Greg Knox, executive director of the SkeenaWild Conservation Trust, says some Alaskan fisheries, such as Bristol Bay, “are among the best-managed salmon fisheries in the world.”
“But Alaskan fishery managers are not being nearly cautious enough with their harvest of Canadian wild salmon populations, including sockeye and chum from the Nass and Skeena Rivers in northwest B.C., and Vancouver Island chinook salmon.”
The 2011 Wild Fish Journal reports that 68 percent Vancouver Island chinook are caught in Alaska, with some likely coming from depressed stocks. Of all the chinook caught in SE Alaska, only 3 percent are native to the state, the report said.
Ocean ranching, a form of fish farming not practiced in B.C, involves raising salmon in a hatchery and then transferring them to a net-pen in salt water where they are fattened up before being released into the wild.
Upon returning to the area of the ocean ranches in two to four years, they are caught by commercial and sports salmon fishermen.

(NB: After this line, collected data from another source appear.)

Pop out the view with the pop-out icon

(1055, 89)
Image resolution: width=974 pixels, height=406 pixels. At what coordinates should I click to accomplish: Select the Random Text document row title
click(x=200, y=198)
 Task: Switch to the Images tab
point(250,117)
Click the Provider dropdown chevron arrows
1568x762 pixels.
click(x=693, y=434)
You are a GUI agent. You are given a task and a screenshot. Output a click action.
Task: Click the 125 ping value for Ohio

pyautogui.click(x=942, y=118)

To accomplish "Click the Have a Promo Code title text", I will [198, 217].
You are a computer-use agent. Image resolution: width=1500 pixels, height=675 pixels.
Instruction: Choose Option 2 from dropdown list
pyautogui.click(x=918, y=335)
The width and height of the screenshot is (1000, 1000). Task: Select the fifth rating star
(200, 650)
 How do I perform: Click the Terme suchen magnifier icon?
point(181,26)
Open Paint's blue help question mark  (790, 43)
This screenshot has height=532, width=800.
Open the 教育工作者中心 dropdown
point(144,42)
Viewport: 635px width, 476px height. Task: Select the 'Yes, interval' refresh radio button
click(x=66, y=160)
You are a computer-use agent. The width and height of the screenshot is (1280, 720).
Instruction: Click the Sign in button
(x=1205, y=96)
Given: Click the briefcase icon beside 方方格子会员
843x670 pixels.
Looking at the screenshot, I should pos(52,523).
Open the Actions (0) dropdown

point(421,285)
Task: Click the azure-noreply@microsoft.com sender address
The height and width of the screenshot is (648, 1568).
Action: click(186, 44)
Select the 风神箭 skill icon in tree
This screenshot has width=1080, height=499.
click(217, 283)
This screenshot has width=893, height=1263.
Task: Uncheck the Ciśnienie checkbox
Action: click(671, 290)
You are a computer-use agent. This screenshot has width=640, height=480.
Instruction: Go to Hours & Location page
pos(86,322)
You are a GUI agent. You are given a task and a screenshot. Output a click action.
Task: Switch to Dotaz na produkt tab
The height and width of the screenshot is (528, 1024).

“When they’re released into the open ocean they compete with wild salmon for the same food resources, and there’s increasing scientific evidence and increasing concern among scientists that this is having a detrimental effect on wild salmon populations,” Hill says.
“Alaska’s total output of hatchery fish is now over 1.5 billion, and the total between the U.S., Canada, Russia, and Japan is now over 5 billion fish annually. They’re flooding the North Pacific Ocean with these things.”
In 2001, the Environment and Natural Resources Institute at the University of Alaska Anchorage released a report warning that ocean ranching could negatively impact Alaska’s own wild salmon stocks.
Other problems include disease transfer from hatchery fish to wild fish, and an increased bi-catch of wild fish that are mixed in with hatchery fish. The practice has also been linked to the poor state of herring populations in some areas in Alaska.
The conservation groups announced their concerns to coincide with routine Pacific Salmon Treaty meetings between Canada and the U.S. last week in Portland. Overseen by the Pacific Salmon Commission, the treaty is designed to ensure that neither country over-fishes the other’s salmon stocks.
The groups are calling on Ottawa to do more to protect at-risk salmon stocks from being overfished as they migrate through Alaskan waters to their natal streams in B.C. and the Yukon.
“I mean, we have the same concerns about some of our fisheries here in B.C., but nobody seems to talk about Alaska and what they’re doing to the populations,” Hill says.